Input: A csv file containing the name and id of all segments to be exported (usually called segments.csv
)
Run the following command:
python3 prepare_input_export.py > all_segments_info &!
Output files:
- `all_segments_info`: Contains total number of members for each segment along with name/id (ascending order)
- `run_export_segments`: The file which has commands to run the export segments for individual segments
Make the run file executable:
chmod +x run_export_segment
Run the follwing command and go get some coffee! This will take some time:
./run_export_segment > output_export_segments &!
Ideally, this will export all the segments wihtout any problems. But things are never ideal. Inevitably, some segments will fail to export (mainly because of the annoying TIMEOUT issue). Check which ones have failed. The ones which have been completed can be quickly grepped through the otput file:
grep -A 1 SUCCESS output_export_segments
Or one can simply do a manual check as well (can be automated).
Modify the run_export_segment
to keep only the failed ones. Play with COUNT and OFFSET, if needed.
Re-run:
./run_export_segment > output_export_segments &!
NOTE: This problem can be avoided with BATCH run. However, I could not get BATCH to run successfully for exporting segments.
By default, it only exports 10 members, and the count and offset parameters just do not work here. This is never a problem
in the audience batch export, for example. I also tried Node.js, so it's not a python issue, but mot likely a bug in API.
Anyways, re-run the export command until all the segments have been exported.
All the segment files will be present in the newly created directory (in Step 1) called All_segments
.
This is fairly straightforward. Run the following command:
python3 deduplication.py > output_deduplication &!
This will create the deduplicated segments in a directory called All_segments_deduplicated
.
In this step, we are creating the (empty) new audiences to which the deduplicated data will be written.

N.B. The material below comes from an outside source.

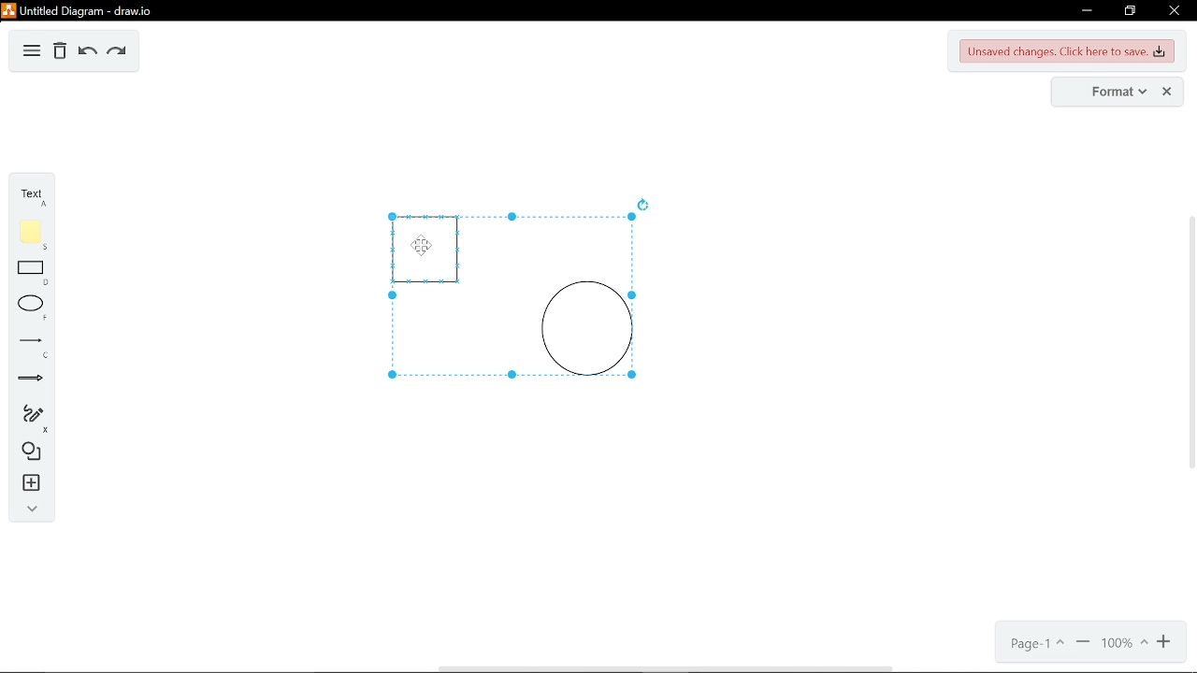  I want to click on vertical scrollbar, so click(1190, 342).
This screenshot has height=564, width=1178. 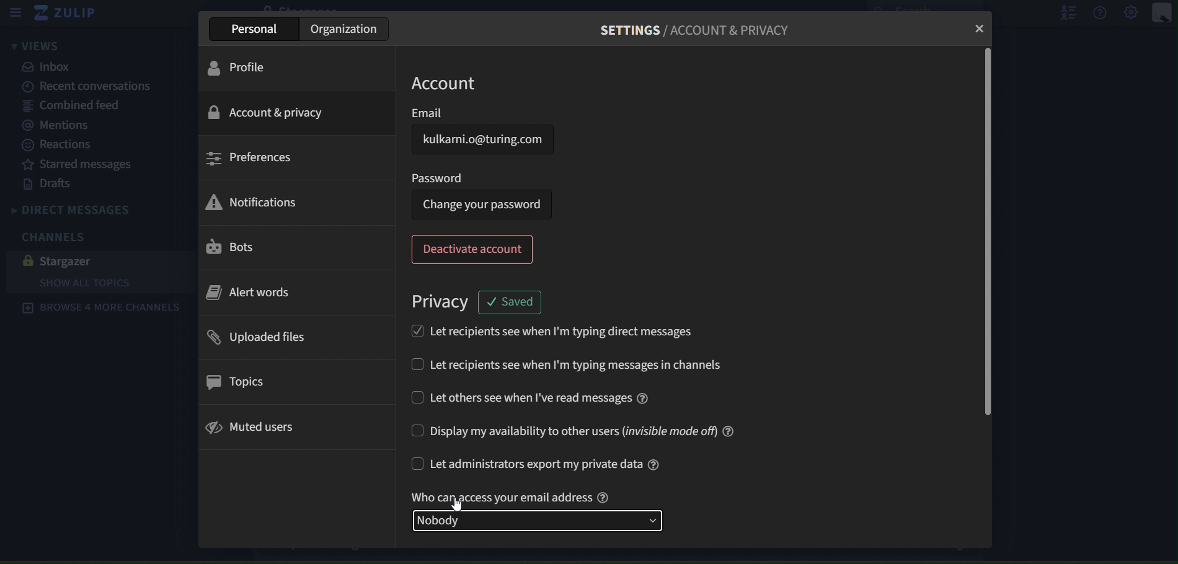 I want to click on topics, so click(x=233, y=382).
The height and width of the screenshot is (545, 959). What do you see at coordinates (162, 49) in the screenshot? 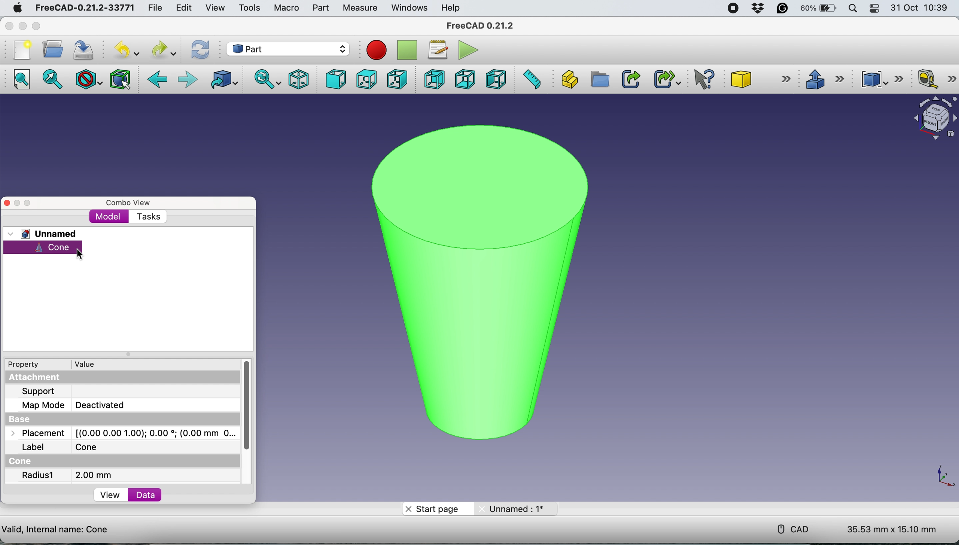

This step can be run independently, for example, while waiting for the segment export to be finished.
Input: A csv file containing the id and names of the audiences (usually called audience.csv
)
Set CREATE_NEW_AUDIENCE = True
in write_audience_members.py
and run:
python3 write_audience_members.py audience.csv > output_create_audience &!
Once done with deduplication and audience creation, set WRITE_AUDIENCE_MEMBERS = True
and CREATE_NEW_AUDIENCE = False
and run:
python3 write_audience_members.py audience.csv &!
This will interactively ask for each audience whether to proceed with writing the members:
Type Yes/Y/y if you are sure about writing the new members.
- Use logging (for logs - info/warnings/errors)
- Raise exceptions
- Unit tests